In short, the Chinese ships never left the shoal. They remain totally in control of Scarborough shoal which they seized from the Philippine Navy in 2012, and to which China has deployed large fishing fleets.
Despite the success of DU30’s China visit, he could not persuade the Chinese to pull out their boats from the area.
An even larger fact that must not be overlooked is that Scarborough lies within the 200-mile economic zone of the Philippines under the United Nations Convention on the Law of the Sea (UNCLOS). As such, we should have control over the area.
Finally, it needs stressing that our interest in Scarborough is by no means limited to fishing rights. There are other considerations at issue here.
President Duterte never got to discuss this matter with Chinese leaders in Beijing, because they restricted the discussions.
China has given no indication of recognizing Philippine rights over Scarborough, or of dropping its claim to it.
It is in this light that we believe it is important for President Duterte and his foreign policy team to serve notice on China that we fully intend to exercise our rights in the South China Sea, which have been resoundingly affirmed by the permanent Court of Arbitration in the Hague in July this year.

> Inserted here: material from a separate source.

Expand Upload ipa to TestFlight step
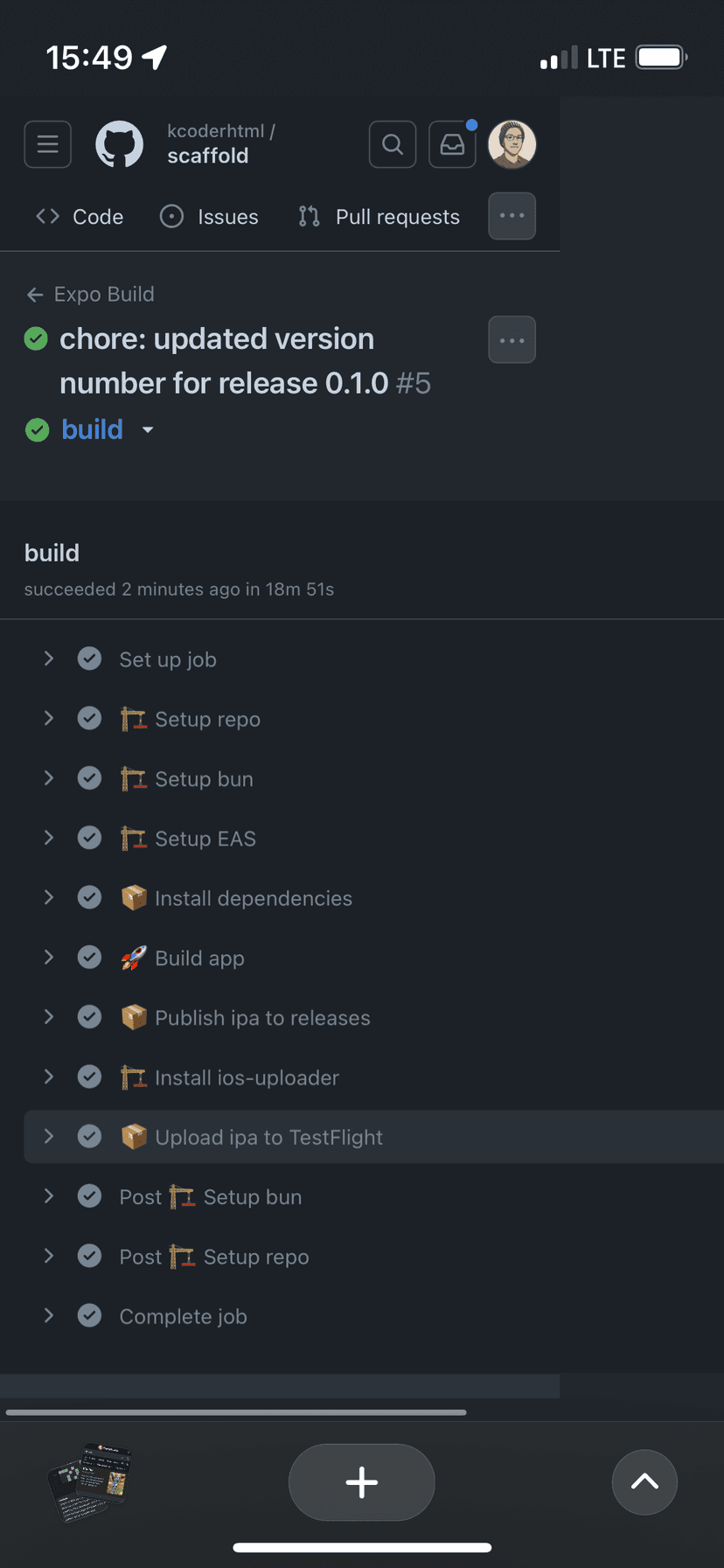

In its verdict, the court ruled that China’s claims to all of the SCS, based on a nine- dash-line map was not legal. We won every point raised in the hearing of our case.
Given the clarity of the arbitral award, it is strategically wrong for our government to play down this legal victory, to put territorial disputes on the back-burner, and to shift the focus instead on Chinese economic assistance.
This has the shabby effect of monetizing our rights to Scarborough and other parts of the SCS. In the eyes of the world, this gives the impression that we have sold out to China on this issue, after having expended so much treasure and energy on winning at the arbitration court.
This has the unintended consequence of validating Chinese occupation of Scarborough, and of making more difficult the reclamation of our rights to the shoal, without interference from China.